:: RECORDS SHOWN

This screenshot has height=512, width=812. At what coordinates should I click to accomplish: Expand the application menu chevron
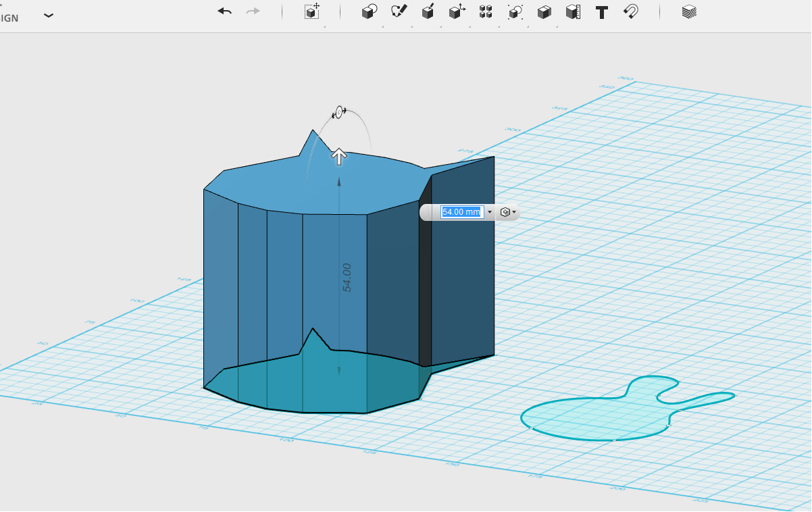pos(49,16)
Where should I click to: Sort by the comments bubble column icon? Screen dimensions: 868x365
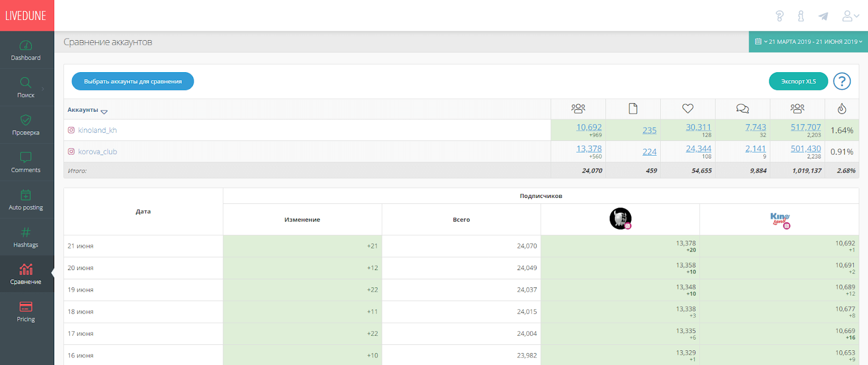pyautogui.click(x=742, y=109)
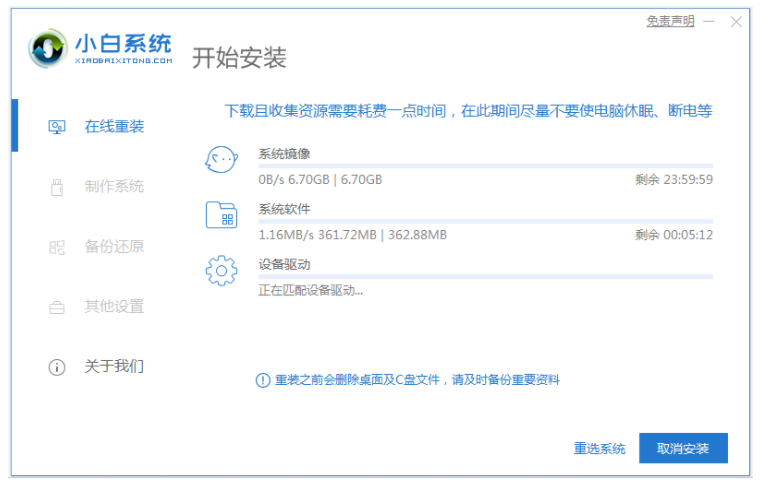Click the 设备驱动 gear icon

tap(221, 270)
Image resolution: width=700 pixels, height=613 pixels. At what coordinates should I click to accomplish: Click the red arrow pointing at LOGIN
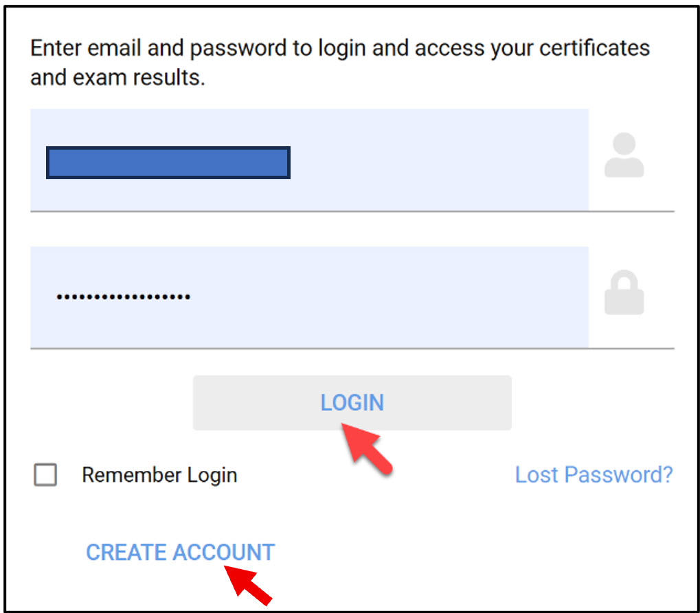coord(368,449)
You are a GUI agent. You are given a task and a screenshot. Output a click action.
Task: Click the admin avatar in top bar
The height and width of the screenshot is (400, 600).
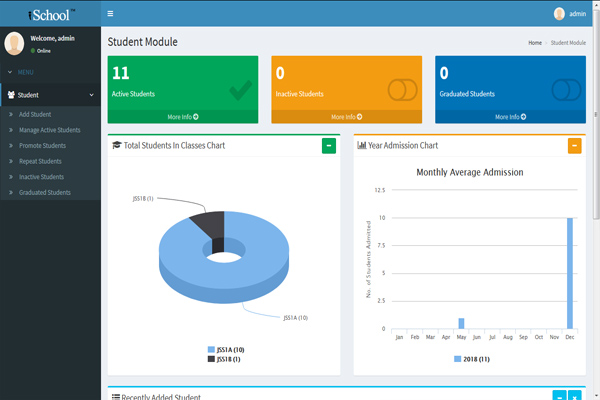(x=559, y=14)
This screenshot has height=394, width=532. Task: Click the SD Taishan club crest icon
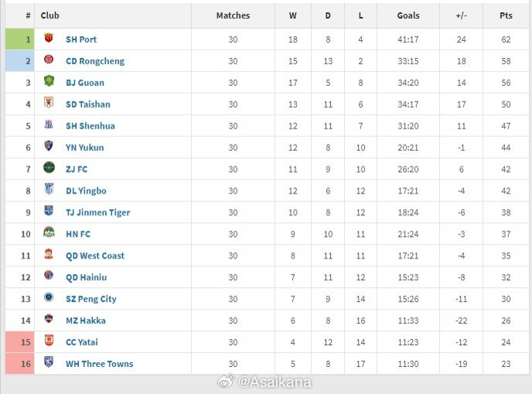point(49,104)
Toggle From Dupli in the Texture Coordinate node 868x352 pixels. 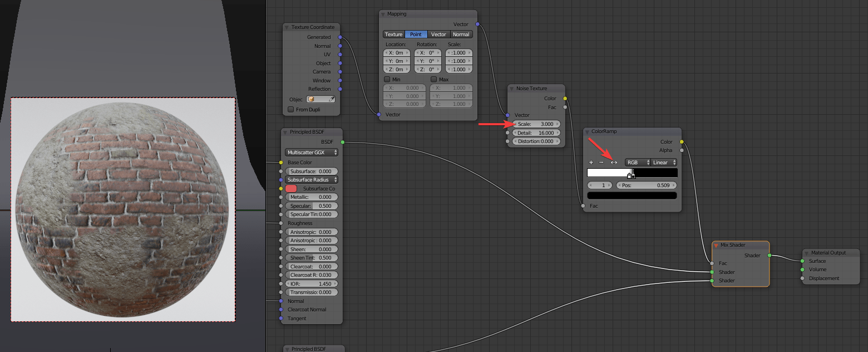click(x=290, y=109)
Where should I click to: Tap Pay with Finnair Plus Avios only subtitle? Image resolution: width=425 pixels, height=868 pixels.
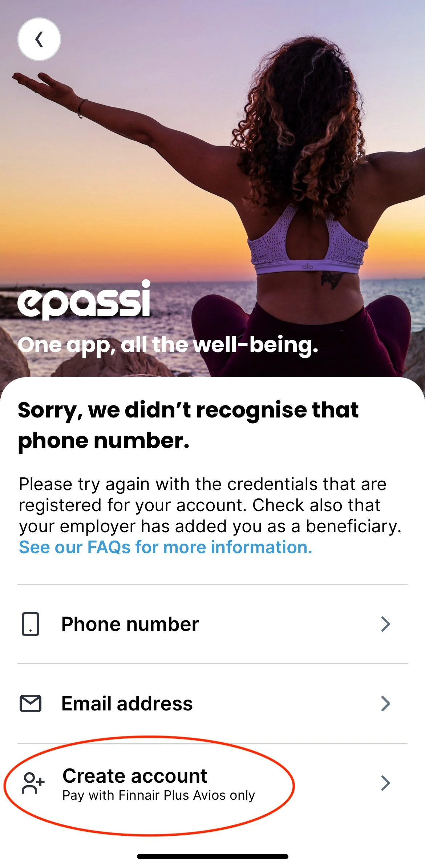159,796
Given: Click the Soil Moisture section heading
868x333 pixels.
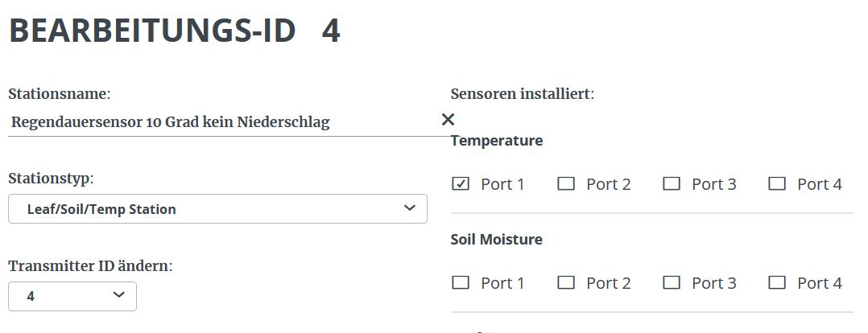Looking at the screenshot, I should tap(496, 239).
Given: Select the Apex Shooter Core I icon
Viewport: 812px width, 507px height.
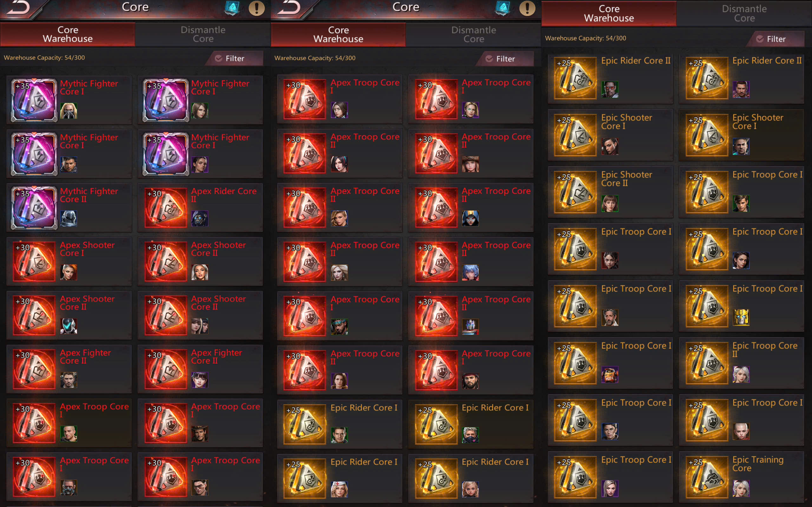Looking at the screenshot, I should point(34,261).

::::

* WORK INSTRUCTION: Verbatim, write out the line containing "Given: Click the" and all later lines through the end of the records, leaving every picture out.

* SOLUTION FOR THIS PROBLEM:
Given: Click the Soil Moisture section heading
868x333 pixels.
Looking at the screenshot, I should tap(496, 239).
Given: Select the Apex Shooter Core I icon
Viewport: 812px width, 507px height.
Looking at the screenshot, I should point(34,261).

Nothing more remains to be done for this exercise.